Regular Expressions

Python’s re module provides full regex support.

import re

Core Functions

Function	Description
`re.match(pattern, string)`	Match at the start of string
`re.search(pattern, string)`	Search anywhere in string
`re.findall(pattern, string)`	Return all matches as a list
`re.finditer(pattern, string)`	Return iterator of match objects
`re.sub(pattern, repl, string)`	Replace matches
`re.split(pattern, string)`	Split string on matches
`re.compile(pattern)`	Compile pattern for reuse

Basic Patterns

text = "Hello, my email is user@example.com and phone is 555-1234."

# Search for email
match = re.search(r'[\w.+-]+@[\w-]+\.\w+', text)
if match:
    print(match.group())   # user@example.com

# Find all numbers
nums = re.findall(r'\d+', text)
print(nums)   # ['555', '1234']

Pattern Syntax

Pattern	Meaning
`.`	Any character except newline
`\d`	Digit `[0-9]`
`\D`	Non-digit
`\w`	Word char `[a-zA-Z0-9_]`
`\W`	Non-word char
`\s`	Whitespace
`\S`	Non-whitespace
`^`	Start of string
`$`	End of string
`*`	0 or more
`+`	1 or more
`?`	0 or 1 (optional)
`{n}`	Exactly n times
`{n,m}`	Between n and m times
`[abc]`	Character class
`[^abc]`	Negated class
`(abc)`	Capturing group
`(?:abc)`	Non-capturing group
`a\|b`	a or b

Groups

text = "2024-01-15"
match = re.search(r'(\d{4})-(\d{2})-(\d{2})', text)
if match:
    print(match.group(0))  # 2024-01-15 (full match)
    print(match.group(1))  # 2024
    print(match.group(2))  # 01
    print(match.group(3))  # 15

Named Groups

match = re.search(r'(?P<year>\d{4})-(?P<month>\d{2})-(?P<day>\d{2})', "2024-01-15")
if match:
    print(match.group('year'))   # 2024
    print(match.groupdict())     # {'year': '2024', 'month': '01', 'day': '15'}

Substitution

text = "Hello World"
result = re.sub(r'\s+', '_', text)
print(result)   # Hello_World

# Using a function as replacement
def upper_match(m):
    return m.group().upper()

result = re.sub(r'\b\w+\b', upper_match, "hello world")
print(result)   # HELLO WORLD

Flags

# Case-insensitive
re.findall(r'hello', "Hello HELLO hello", re.IGNORECASE)
# ['Hello', 'HELLO', 'hello']

# Multiline — ^ and $ match start/end of each line
re.findall(r'^\d+', "123\n456\n789", re.MULTILINE)
# ['123', '456', '789']

# DOTALL — . matches newline too
re.search(r'start.*end', "start\nend", re.DOTALL)

Compiled Patterns

# Compile once, use many times
email_pattern = re.compile(r'[\w.+-]+@[\w-]+\.\w+')
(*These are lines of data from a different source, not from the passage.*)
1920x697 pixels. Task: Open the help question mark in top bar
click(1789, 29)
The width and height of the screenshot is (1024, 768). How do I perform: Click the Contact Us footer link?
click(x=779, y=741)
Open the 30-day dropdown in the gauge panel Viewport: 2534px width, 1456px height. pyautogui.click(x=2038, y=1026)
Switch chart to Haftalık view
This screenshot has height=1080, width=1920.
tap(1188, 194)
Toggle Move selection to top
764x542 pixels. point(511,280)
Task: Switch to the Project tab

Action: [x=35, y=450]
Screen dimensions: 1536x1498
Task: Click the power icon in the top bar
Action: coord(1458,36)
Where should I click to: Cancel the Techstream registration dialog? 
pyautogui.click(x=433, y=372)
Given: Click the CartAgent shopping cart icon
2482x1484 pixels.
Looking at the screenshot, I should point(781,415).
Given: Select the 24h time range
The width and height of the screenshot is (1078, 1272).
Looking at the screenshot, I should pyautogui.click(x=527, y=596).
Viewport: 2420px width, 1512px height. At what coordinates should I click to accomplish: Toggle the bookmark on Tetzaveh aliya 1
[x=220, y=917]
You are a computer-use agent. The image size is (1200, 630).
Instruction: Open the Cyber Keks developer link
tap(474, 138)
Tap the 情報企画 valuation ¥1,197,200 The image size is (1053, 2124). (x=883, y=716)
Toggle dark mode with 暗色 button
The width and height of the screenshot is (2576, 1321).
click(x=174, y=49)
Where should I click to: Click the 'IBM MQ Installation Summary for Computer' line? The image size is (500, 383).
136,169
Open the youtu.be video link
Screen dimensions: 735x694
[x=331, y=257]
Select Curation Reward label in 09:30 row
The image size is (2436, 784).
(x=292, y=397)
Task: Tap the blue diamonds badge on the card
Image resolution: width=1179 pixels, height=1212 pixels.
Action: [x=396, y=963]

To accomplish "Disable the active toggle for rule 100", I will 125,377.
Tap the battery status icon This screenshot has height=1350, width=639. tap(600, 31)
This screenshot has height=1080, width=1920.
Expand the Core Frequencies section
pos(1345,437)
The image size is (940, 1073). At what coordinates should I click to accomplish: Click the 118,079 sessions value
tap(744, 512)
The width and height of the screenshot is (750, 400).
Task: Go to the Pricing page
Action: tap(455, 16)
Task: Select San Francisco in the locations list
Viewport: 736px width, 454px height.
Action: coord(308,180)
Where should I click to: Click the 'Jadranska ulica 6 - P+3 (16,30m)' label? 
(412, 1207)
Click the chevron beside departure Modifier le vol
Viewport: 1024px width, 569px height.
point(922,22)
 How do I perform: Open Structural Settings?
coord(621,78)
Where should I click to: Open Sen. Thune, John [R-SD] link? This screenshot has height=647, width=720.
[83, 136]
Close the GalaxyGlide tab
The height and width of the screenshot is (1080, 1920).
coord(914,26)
emails = ["user@example.com", "bad-email", "admin@site.org"]
valid = [e for e in emails if email_pattern.match(e)]

Common Patterns

# Email
r'[\w.+-]+@[\w-]+\.\w+'

# URL
r'https?://[\w/:%#\$&\?\(\)~\.=\+\-]+'

# Phone (US)
r'\(?\d{3}\)?[-.\s]?\d{3}[-.\s]?\d{4}'

# IP address
r'\b(?:\d{1,3}\.){3}\d{1,3}\b'

# Hex color
r'#[0-9a-fA-F]{6}\b'

# Slug
r'^[a-z0-9]+(?:-[a-z0-9]+)*$'